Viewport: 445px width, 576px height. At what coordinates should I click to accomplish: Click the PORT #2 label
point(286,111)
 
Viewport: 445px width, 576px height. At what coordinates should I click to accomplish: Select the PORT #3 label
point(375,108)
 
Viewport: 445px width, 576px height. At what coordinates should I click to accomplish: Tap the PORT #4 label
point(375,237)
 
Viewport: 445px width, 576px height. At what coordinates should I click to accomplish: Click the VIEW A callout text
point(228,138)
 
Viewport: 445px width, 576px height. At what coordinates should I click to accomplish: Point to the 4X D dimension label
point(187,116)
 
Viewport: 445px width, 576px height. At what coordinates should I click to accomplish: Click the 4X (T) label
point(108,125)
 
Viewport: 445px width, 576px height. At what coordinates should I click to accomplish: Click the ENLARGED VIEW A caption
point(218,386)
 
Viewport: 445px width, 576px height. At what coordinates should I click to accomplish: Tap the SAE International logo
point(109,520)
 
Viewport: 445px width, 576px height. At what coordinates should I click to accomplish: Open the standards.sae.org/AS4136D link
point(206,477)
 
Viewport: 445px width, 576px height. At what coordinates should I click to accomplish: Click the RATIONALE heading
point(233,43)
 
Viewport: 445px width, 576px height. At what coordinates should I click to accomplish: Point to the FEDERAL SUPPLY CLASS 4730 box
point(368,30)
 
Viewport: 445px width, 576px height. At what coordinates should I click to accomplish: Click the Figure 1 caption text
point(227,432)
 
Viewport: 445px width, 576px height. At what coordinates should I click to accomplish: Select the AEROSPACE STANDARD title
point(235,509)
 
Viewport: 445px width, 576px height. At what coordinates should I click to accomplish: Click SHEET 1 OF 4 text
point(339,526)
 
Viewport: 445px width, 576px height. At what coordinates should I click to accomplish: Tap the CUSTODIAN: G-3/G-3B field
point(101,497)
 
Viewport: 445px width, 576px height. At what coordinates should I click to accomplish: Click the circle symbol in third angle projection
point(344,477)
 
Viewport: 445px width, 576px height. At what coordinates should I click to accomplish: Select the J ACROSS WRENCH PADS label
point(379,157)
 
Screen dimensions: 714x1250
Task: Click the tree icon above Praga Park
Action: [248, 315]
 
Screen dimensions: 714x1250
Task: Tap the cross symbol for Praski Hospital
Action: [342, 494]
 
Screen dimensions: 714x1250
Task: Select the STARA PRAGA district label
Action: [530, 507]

################

## TASK INSTRUCTIONS
Return the records above line for line, with no changes.

## SOLUTION TO THE EXERCISE
Viewport: 445px width, 576px height. At what coordinates should I click to accomplish: Click the PORT #2 label
point(286,111)
 
Viewport: 445px width, 576px height. At what coordinates should I click to accomplish: Select the PORT #3 label
point(375,108)
 
Viewport: 445px width, 576px height. At what coordinates should I click to accomplish: Tap the PORT #4 label
point(375,237)
 
Viewport: 445px width, 576px height. At what coordinates should I click to accomplish: Click the VIEW A callout text
point(228,138)
 
Viewport: 445px width, 576px height. At what coordinates should I click to accomplish: Point to the 4X D dimension label
point(187,116)
 
Viewport: 445px width, 576px height. At what coordinates should I click to accomplish: Click the 4X (T) label
point(108,125)
 
Viewport: 445px width, 576px height. At what coordinates should I click to accomplish: Click the ENLARGED VIEW A caption
point(218,386)
 
Viewport: 445px width, 576px height. At what coordinates should I click to accomplish: Tap the SAE International logo
point(109,520)
 
Viewport: 445px width, 576px height. At what coordinates should I click to accomplish: Open the standards.sae.org/AS4136D link
point(206,477)
 
Viewport: 445px width, 576px height. At what coordinates should I click to accomplish: Click the RATIONALE heading
point(233,43)
 
Viewport: 445px width, 576px height. At what coordinates should I click to accomplish: Point to the FEDERAL SUPPLY CLASS 4730 box
point(368,30)
 
Viewport: 445px width, 576px height. At what coordinates should I click to accomplish: Click the Figure 1 caption text
point(227,432)
 
Viewport: 445px width, 576px height. At what coordinates should I click to accomplish: Select the AEROSPACE STANDARD title
point(235,509)
 
Viewport: 445px width, 576px height. At what coordinates should I click to accomplish: Click SHEET 1 OF 4 text
point(339,526)
 
Viewport: 445px width, 576px height. At what coordinates should I click to accomplish: Tap the CUSTODIAN: G-3/G-3B field
point(101,497)
 
Viewport: 445px width, 576px height. At what coordinates should I click to accomplish: Click the circle symbol in third angle projection
point(344,477)
 
Viewport: 445px width, 576px height. At what coordinates should I click to accomplish: Select the J ACROSS WRENCH PADS label
point(379,157)
 
Screen dimensions: 714x1250
Task: Click the tree icon above Praga Park
Action: [248, 315]
 
Screen dimensions: 714x1250
Task: Tap the cross symbol for Praski Hospital
Action: [342, 494]
 
Screen dimensions: 714x1250
Task: Select the STARA PRAGA district label
Action: [530, 507]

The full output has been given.